# [제시된 문제]
아래 기록 전체를 한 글자도 바꾸지 말고 그대로 다시 적으세요.

===== 자료

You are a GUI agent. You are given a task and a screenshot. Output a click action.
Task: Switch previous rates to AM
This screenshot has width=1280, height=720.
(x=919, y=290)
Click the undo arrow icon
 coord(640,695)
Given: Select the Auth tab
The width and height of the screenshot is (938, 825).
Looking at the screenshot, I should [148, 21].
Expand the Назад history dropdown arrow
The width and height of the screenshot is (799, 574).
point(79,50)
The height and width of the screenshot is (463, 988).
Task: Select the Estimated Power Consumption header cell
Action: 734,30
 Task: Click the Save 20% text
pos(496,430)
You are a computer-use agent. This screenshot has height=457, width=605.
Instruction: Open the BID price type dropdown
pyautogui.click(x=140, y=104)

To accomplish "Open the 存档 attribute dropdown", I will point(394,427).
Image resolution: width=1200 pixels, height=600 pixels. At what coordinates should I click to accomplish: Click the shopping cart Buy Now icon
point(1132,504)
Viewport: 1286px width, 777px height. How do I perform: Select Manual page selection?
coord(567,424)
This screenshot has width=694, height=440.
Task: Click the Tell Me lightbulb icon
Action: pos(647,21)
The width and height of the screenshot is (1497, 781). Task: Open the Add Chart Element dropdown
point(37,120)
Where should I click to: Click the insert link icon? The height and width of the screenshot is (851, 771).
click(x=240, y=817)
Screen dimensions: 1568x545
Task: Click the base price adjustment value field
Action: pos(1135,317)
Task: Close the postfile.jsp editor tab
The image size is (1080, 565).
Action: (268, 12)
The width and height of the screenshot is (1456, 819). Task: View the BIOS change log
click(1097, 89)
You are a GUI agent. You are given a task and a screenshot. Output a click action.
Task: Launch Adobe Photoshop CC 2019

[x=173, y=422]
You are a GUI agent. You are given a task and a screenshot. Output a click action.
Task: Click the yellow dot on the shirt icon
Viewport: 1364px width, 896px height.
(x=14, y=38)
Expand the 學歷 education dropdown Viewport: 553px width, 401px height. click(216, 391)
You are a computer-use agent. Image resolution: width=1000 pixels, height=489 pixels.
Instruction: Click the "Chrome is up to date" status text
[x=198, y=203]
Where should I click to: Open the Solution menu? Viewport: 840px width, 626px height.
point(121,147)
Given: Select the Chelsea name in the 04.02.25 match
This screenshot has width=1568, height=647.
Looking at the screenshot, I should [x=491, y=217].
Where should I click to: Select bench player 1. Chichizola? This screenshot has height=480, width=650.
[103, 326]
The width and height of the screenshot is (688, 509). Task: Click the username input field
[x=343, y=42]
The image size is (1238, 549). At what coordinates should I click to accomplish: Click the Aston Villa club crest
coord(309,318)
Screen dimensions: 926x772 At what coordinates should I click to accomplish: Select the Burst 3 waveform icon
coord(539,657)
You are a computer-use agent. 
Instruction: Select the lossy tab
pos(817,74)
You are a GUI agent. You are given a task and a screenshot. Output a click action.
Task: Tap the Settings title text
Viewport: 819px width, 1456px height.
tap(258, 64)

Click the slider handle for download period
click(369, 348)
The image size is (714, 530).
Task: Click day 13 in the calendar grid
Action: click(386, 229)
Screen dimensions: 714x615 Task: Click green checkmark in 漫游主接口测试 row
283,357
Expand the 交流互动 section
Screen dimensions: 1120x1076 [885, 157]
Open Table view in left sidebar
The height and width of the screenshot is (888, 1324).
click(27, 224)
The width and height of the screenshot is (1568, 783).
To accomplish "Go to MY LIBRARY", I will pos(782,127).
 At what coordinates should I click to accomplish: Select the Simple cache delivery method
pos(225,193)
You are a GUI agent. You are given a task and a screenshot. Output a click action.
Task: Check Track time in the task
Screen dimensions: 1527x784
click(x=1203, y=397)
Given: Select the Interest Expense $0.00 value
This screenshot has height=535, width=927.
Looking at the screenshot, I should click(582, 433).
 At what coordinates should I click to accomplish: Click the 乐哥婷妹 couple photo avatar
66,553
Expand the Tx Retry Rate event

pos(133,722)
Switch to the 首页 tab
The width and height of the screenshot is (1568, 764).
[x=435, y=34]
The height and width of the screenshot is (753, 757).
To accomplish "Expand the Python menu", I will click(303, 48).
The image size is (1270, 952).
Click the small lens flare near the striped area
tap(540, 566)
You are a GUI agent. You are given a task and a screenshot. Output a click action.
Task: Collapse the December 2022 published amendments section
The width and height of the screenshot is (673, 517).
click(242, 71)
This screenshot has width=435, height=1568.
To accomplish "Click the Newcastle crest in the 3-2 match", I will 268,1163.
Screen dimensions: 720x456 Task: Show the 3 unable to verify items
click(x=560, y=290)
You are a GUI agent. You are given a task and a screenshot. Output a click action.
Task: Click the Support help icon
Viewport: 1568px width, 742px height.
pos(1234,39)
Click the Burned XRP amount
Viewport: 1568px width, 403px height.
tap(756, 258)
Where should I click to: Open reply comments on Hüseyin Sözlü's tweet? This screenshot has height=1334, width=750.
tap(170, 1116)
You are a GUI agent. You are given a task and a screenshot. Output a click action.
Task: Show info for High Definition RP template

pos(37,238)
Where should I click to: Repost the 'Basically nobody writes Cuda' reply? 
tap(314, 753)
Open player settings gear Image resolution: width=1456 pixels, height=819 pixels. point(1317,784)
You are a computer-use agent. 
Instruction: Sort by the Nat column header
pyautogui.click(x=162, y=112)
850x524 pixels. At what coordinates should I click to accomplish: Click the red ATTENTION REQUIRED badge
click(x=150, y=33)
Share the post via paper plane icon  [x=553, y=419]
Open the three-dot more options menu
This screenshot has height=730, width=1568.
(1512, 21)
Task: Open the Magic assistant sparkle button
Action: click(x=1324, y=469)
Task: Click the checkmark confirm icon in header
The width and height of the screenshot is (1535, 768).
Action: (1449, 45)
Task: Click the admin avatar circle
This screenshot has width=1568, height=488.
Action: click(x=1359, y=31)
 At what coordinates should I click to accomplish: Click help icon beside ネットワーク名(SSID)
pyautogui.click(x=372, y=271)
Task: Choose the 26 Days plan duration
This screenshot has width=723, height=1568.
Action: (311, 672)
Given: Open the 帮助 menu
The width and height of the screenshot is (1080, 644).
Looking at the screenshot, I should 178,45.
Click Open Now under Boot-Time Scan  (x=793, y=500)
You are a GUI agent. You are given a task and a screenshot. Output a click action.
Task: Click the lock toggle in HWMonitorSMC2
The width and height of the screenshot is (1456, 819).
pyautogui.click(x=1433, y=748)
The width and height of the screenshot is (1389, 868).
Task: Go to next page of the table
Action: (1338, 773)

==========

# [문제의 답]
You are a GUI agent. You are given a task and a screenshot. Output a click action.
Task: Switch previous rates to AM
This screenshot has width=1280, height=720.
(x=919, y=290)
Click the undo arrow icon
 coord(640,695)
Given: Select the Auth tab
The width and height of the screenshot is (938, 825).
Looking at the screenshot, I should [148, 21].
Expand the Назад history dropdown arrow
The width and height of the screenshot is (799, 574).
point(79,50)
The height and width of the screenshot is (463, 988).
Task: Select the Estimated Power Consumption header cell
Action: 734,30
 Task: Click the Save 20% text
pos(496,430)
You are a computer-use agent. This screenshot has height=457, width=605.
Instruction: Open the BID price type dropdown
pyautogui.click(x=140, y=104)

To accomplish "Open the 存档 attribute dropdown", I will point(394,427).
Image resolution: width=1200 pixels, height=600 pixels. At what coordinates should I click to accomplish: Click the shopping cart Buy Now icon
point(1132,504)
Viewport: 1286px width, 777px height. How do I perform: Select Manual page selection?
coord(567,424)
This screenshot has width=694, height=440.
Task: Click the Tell Me lightbulb icon
Action: pos(647,21)
The width and height of the screenshot is (1497, 781). Task: Open the Add Chart Element dropdown
point(37,120)
Where should I click to: Click the insert link icon? The height and width of the screenshot is (851, 771).
click(x=240, y=817)
Screen dimensions: 1568x545
Task: Click the base price adjustment value field
Action: pos(1135,317)
Task: Close the postfile.jsp editor tab
The image size is (1080, 565).
Action: (268, 12)
The width and height of the screenshot is (1456, 819). Task: View the BIOS change log
click(1097, 89)
You are a GUI agent. You are given a task and a screenshot. Output a click action.
Task: Launch Adobe Photoshop CC 2019

[x=173, y=422]
You are a GUI agent. You are given a task and a screenshot. Output a click action.
Task: Click the yellow dot on the shirt icon
Viewport: 1364px width, 896px height.
(x=14, y=38)
Expand the 學歷 education dropdown Viewport: 553px width, 401px height. click(216, 391)
You are a computer-use agent. Image resolution: width=1000 pixels, height=489 pixels.
Instruction: Click the "Chrome is up to date" status text
[x=198, y=203]
Where should I click to: Open the Solution menu? Viewport: 840px width, 626px height.
point(121,147)
Given: Select the Chelsea name in the 04.02.25 match
This screenshot has width=1568, height=647.
Looking at the screenshot, I should [x=491, y=217].
Where should I click to: Select bench player 1. Chichizola? This screenshot has height=480, width=650.
[103, 326]
The width and height of the screenshot is (688, 509). Task: Click the username input field
[x=343, y=42]
The image size is (1238, 549). At what coordinates should I click to accomplish: Click the Aston Villa club crest
coord(309,318)
Screen dimensions: 926x772 At what coordinates should I click to accomplish: Select the Burst 3 waveform icon
coord(539,657)
You are a computer-use agent. 
Instruction: Select the lossy tab
pos(817,74)
You are a GUI agent. You are given a task and a screenshot. Output a click action.
Task: Tap the Settings title text
Viewport: 819px width, 1456px height.
tap(258, 64)

Click the slider handle for download period
click(369, 348)
The image size is (714, 530).
Task: Click day 13 in the calendar grid
Action: click(386, 229)
Screen dimensions: 714x615 Task: Click green checkmark in 漫游主接口测试 row
283,357
Expand the 交流互动 section
Screen dimensions: 1120x1076 [885, 157]
Open Table view in left sidebar
The height and width of the screenshot is (888, 1324).
click(27, 224)
The width and height of the screenshot is (1568, 783).
To accomplish "Go to MY LIBRARY", I will pos(782,127).
 At what coordinates should I click to accomplish: Select the Simple cache delivery method
pos(225,193)
You are a GUI agent. You are given a task and a screenshot. Output a click action.
Task: Check Track time in the task
Screen dimensions: 1527x784
click(x=1203, y=397)
Given: Select the Interest Expense $0.00 value
This screenshot has height=535, width=927.
Looking at the screenshot, I should click(582, 433).
 At what coordinates should I click to accomplish: Click the 乐哥婷妹 couple photo avatar
66,553
Expand the Tx Retry Rate event

pos(133,722)
Switch to the 首页 tab
The width and height of the screenshot is (1568, 764).
[x=435, y=34]
The height and width of the screenshot is (753, 757).
To accomplish "Expand the Python menu", I will click(303, 48).
The image size is (1270, 952).
Click the small lens flare near the striped area
tap(540, 566)
You are a GUI agent. You are given a task and a screenshot. Output a click action.
Task: Collapse the December 2022 published amendments section
The width and height of the screenshot is (673, 517).
click(242, 71)
This screenshot has width=435, height=1568.
To accomplish "Click the Newcastle crest in the 3-2 match", I will 268,1163.
Screen dimensions: 720x456 Task: Show the 3 unable to verify items
click(x=560, y=290)
You are a GUI agent. You are given a task and a screenshot. Output a click action.
Task: Click the Support help icon
Viewport: 1568px width, 742px height.
pos(1234,39)
Click the Burned XRP amount
Viewport: 1568px width, 403px height.
tap(756, 258)
Where should I click to: Open reply comments on Hüseyin Sözlü's tweet? This screenshot has height=1334, width=750.
tap(170, 1116)
You are a GUI agent. You are given a task and a screenshot. Output a click action.
Task: Show info for High Definition RP template

pos(37,238)
Where should I click to: Repost the 'Basically nobody writes Cuda' reply? 
tap(314, 753)
Open player settings gear Image resolution: width=1456 pixels, height=819 pixels. point(1317,784)
You are a computer-use agent. 
Instruction: Sort by the Nat column header
pyautogui.click(x=162, y=112)
850x524 pixels. At what coordinates should I click to accomplish: Click the red ATTENTION REQUIRED badge
click(x=150, y=33)
Share the post via paper plane icon  [x=553, y=419]
Open the three-dot more options menu
This screenshot has height=730, width=1568.
(1512, 21)
Task: Open the Magic assistant sparkle button
Action: click(x=1324, y=469)
Task: Click the checkmark confirm icon in header
The width and height of the screenshot is (1535, 768).
Action: (1449, 45)
Task: Click the admin avatar circle
This screenshot has width=1568, height=488.
Action: click(x=1359, y=31)
 At what coordinates should I click to accomplish: Click help icon beside ネットワーク名(SSID)
pyautogui.click(x=372, y=271)
Task: Choose the 26 Days plan duration
This screenshot has width=723, height=1568.
Action: (311, 672)
Given: Open the 帮助 menu
The width and height of the screenshot is (1080, 644).
Looking at the screenshot, I should 178,45.
Click Open Now under Boot-Time Scan  (x=793, y=500)
You are a GUI agent. You are given a task and a screenshot. Output a click action.
Task: Click the lock toggle in HWMonitorSMC2
The width and height of the screenshot is (1456, 819).
pyautogui.click(x=1433, y=748)
The width and height of the screenshot is (1389, 868).
Task: Go to next page of the table
Action: (1338, 773)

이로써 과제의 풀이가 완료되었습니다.